Roger Federer sat in his changeover chair, protected from the night’s chill by his custom-made cream cardigan with the gold “RF” on the chest. Alone with his thoughts, alone with the knowledge that he had come so close to becoming the first man since the 1880s to win a sixth consecutive championship at the All England Club.
Two points from victory, the No. 1-ranked Federer couldn’t pull it out, instead succumbing to No. 2 Nadal 6-4, 6-4, 6-7 (5), 6-7 (8), 9-7 Sunday in a 4-hour, 48-minute test of wills that was the longest men’s final in Wimbledon history — and quite possibly the best.
“I am very happy for me,” Nadal said, “but sorry for him, because he deserved this title, too.”
Through rain, wind and descending darkness, the two best players of their generation swapped spectacular shots, until, against a slate sky, Nadal earned the right to fling his racket aside and collapse on his back, champion of the All England Club at last.
“Is impossible to explain what I felt in that moment, no?” Nadal said after accepting the golden trophy that has belonged to Federer since 2003.
The first man since Bjorn Borg in 1980 to win Wimbledon and the French Open in the same year, Nadal stopped Federer’s streaks of 40 victories in a row at the All England Club, and a record 65 in a row on grass, thereby stamping his supremacy in their rivalry, no matter what the rankings say.
“Probably my hardest loss, by far,” Federer said. “I mean, it’s not much harder than this right now.”
No man since 1927 had come back to win a Wimbledon final after losing the first two sets, and none had overcome a match point to seize victory since 1948. If anyone could, it figured to be Federer.
He hadn’t lost a match on grass since 2002, and he hadn’t lost a set during this tournament before Sunday.
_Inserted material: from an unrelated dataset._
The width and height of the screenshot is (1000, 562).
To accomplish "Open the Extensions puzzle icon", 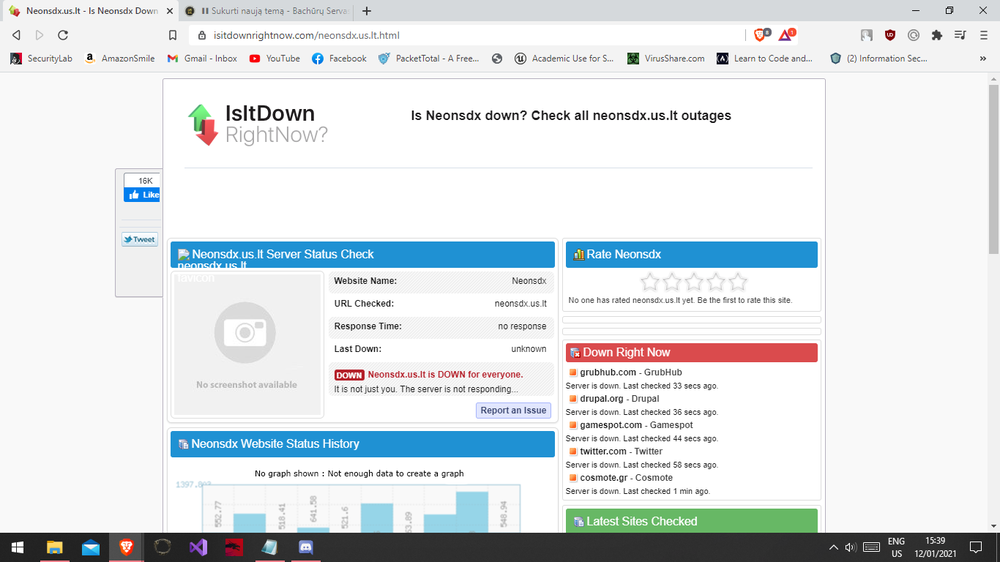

He also hadn’t faced anyone nearly as talented and indefatigable as Nadal.
“Look, Rafa’s a deserving champion,” Federer said. “He just played fantastically.”
Indeed he did, earning Spain its first Wimbledon men’s title since Manolo Santana in 1966.
Nadal managed to regroup after blowing a two-set lead, managed to recover after wasting two match points in the fourth-set tie-breaker, managed to hold steady when Federer needed only two points to end the match while ahead 5-4 in the fifth.
“He was rock-solid, the way we know him,” said Federer, who hit 25 aces.
Centre Court next year will have a retractable roof. Perhaps Mother Nature wanted one last chance to leave her mark, delaying Sunday’s start by 35 minutes with rain. Showers again caused a delay of 1 hour, 21 minutes late in the third set, then another of 30 minutes at 2-2, deuce, in the fifth set.
When action resumed at 8:23 p.m., it already was tough to see, and the players traded service holds until 7-7. That’s where Nadal finally broke through, as Federer’s forehand really began to break down. A forehand into the net gave Nadal his fourth break point, and a forehand long conceded the game — the first break of serve by either man since the second set.
“Rafa keeps you thinking, and that’s what the best players do to each other in the end,” Federer said. “That’s what we both do to each other.”